→ **Text to read**:
++++++
SHAMAN

Volume 17 Numbers 1 & 2 (Spring/Autumn 2009)

Articles

ANN FIENUP-RIORDAN with Translations by ALICE REARDEN and MARIE MEADE (Anchorage, AK): Tumaralria’s Drum

The following pages discuss the choice by contemporary Yup’ik elders to showcase a 100-year-old shaman drum in a national exhibition of their way of life. Elders’ interpretation of the toothy cavity on the drum’s handle is compared to their understanding of similar objects in other nineteenth-century museum collections, many also associated with shamanism. Drums like Tumaralria’s played an essential role in shamanic enactments of power in southwest Alaska. Today these shaman drums are not rejected or hidden but given a prominent place in public statements and displays, telling us as much about the present as the past.

GUO SHUYUN (Dalian, China) Analysis of the Grandfather God of the Manchu Shi Clan

The Manchu Sikteri Clan (Chinese Shi) in Jiutai City of Jilin Province is one of only a few Manchu families in modern China that still maintain traditional shamanic rituals, and its system of shamanist gods has very distinct characteristics. The gods of this system include three kinds: high gods (including the Grandfather God and Manni Gods), wild animal gods, and household gods. The present article attempts to define clearly the Grandfather God of the Manchu Sikteri Clan, and it then examines three related areas: the criteria for establishing this god, the pedigree of the god, and the three forms of communication employed by the god.

F. GEORG HEYNE (Bielefeld, Germany): Among Taiga Hunters and Shamans: Reminiscences Concerning my Friend, the Scholar of Manchuria, Anatolii Makarovich Kaigorodov (1927-1998)
++++++
→ **Supplied material**:
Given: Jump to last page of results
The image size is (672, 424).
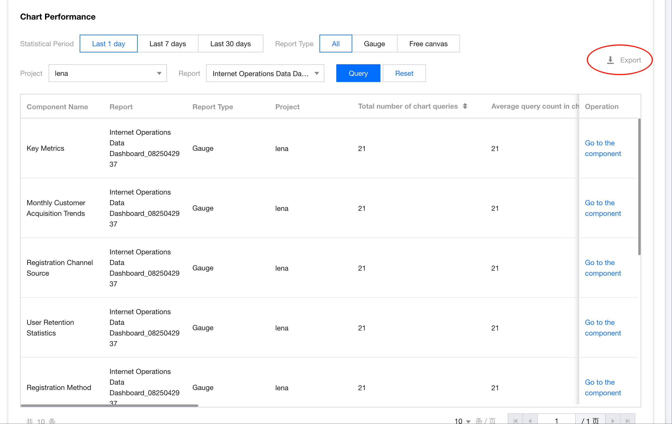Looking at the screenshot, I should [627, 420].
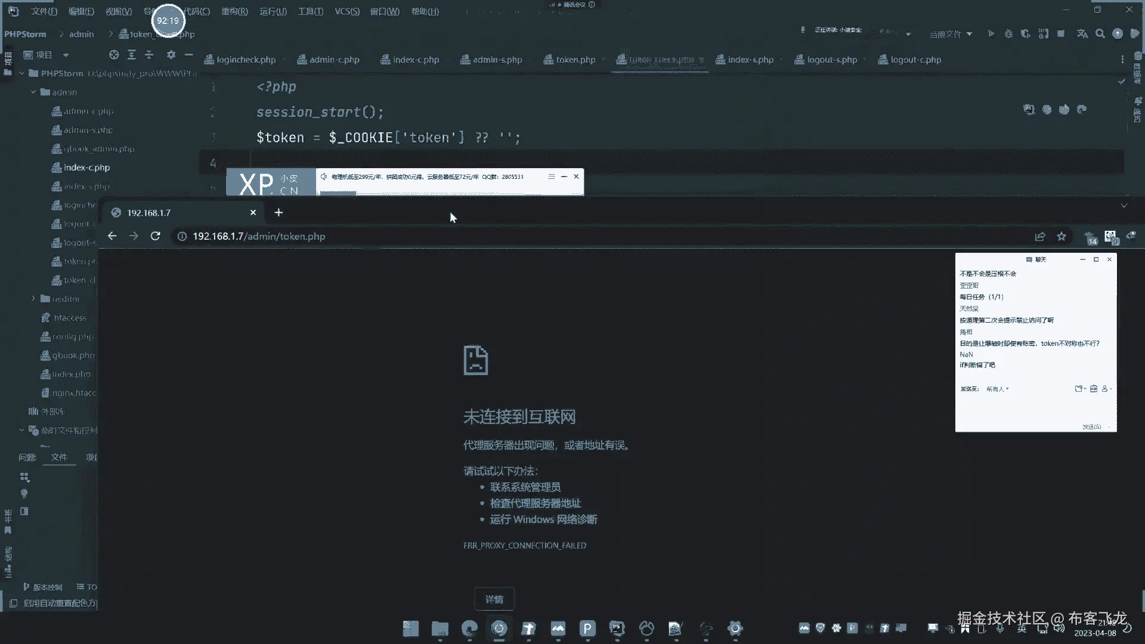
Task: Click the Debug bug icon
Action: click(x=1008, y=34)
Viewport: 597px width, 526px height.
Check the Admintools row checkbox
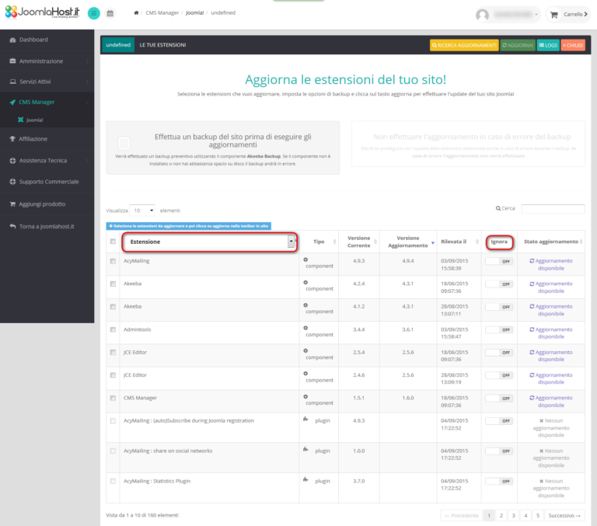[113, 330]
++++++
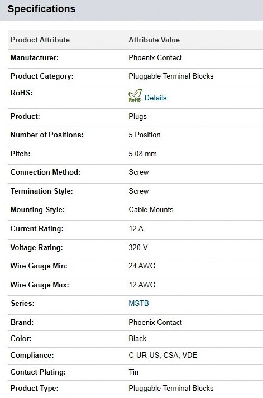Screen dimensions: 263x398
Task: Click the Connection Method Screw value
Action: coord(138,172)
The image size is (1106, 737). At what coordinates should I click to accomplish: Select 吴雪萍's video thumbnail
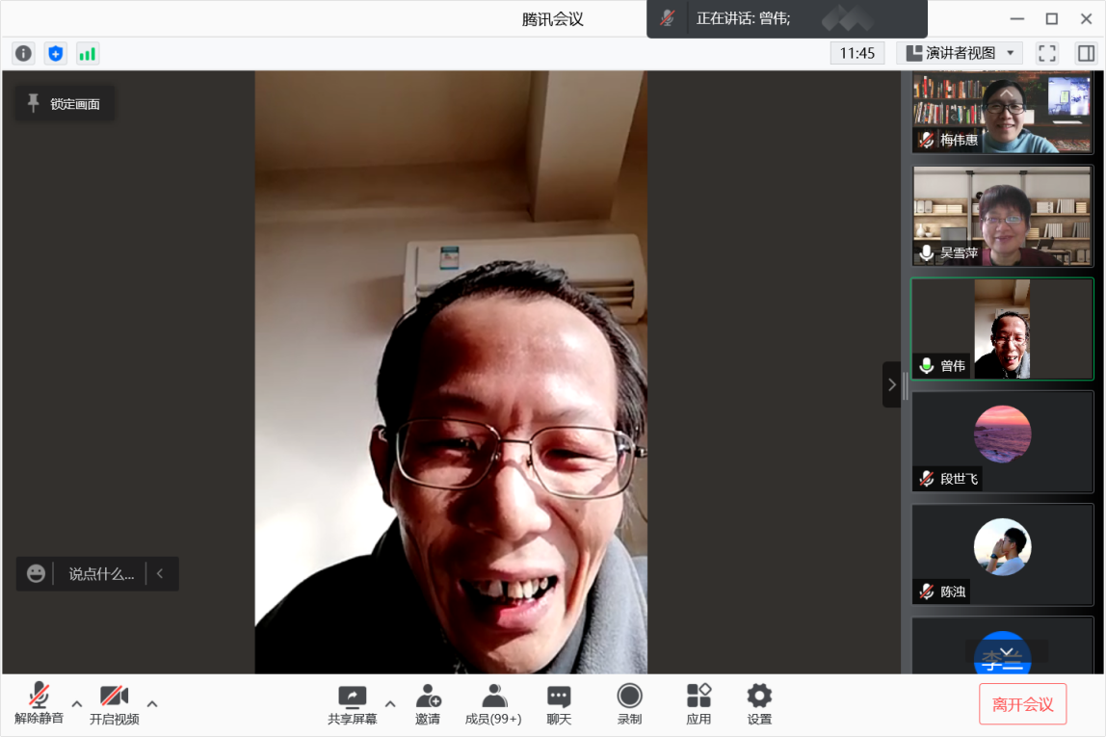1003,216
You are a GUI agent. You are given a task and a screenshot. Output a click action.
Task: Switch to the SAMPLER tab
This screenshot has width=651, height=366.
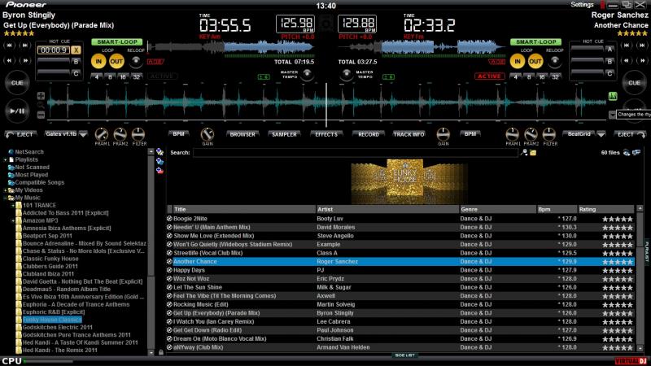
++++++
→ **Directions**:
a) From the SHAMAN listing, write out the passage that begins at the words "Volume 17 Numbers" and stops after "as the past.".
b) According to the SHAMAN listing, in which city and province does the Manchu Sikteri Clan live?
c) List every person the SHAMAN listing names as an author or translator of an article.
The rows play no part in any of this.

→ **Outputs for the tasks**:
a)
Volume 17 Numbers 1 & 2 (Spring/Autumn 2009)

Articles

ANN FIENUP-RIORDAN with Translations by ALICE REARDEN and MARIE MEADE (Anchorage, AK): Tumaralria’s Drum

The following pages discuss the choice by contemporary Yup’ik elders to showcase a 100-year-old shaman drum in a national exhibition of their way of life. Elders’ interpretation of the toothy cavity on the drum’s handle is compared to their understanding of similar objects in other nineteenth-century museum collections, many also associated with shamanism. Drums like Tumaralria’s played an essential role in shamanic enactments of power in southwest Alaska. Today these shaman drums are not rejected or hidden but given a prominent place in public statements and displays, telling us as much about the present as the past.

b) Jiutai City of Jilin Province.

c)
Ann Fienup-Riordan
Alice Rearden
Marie Meade
Guo Shuyun
F. Georg Heyne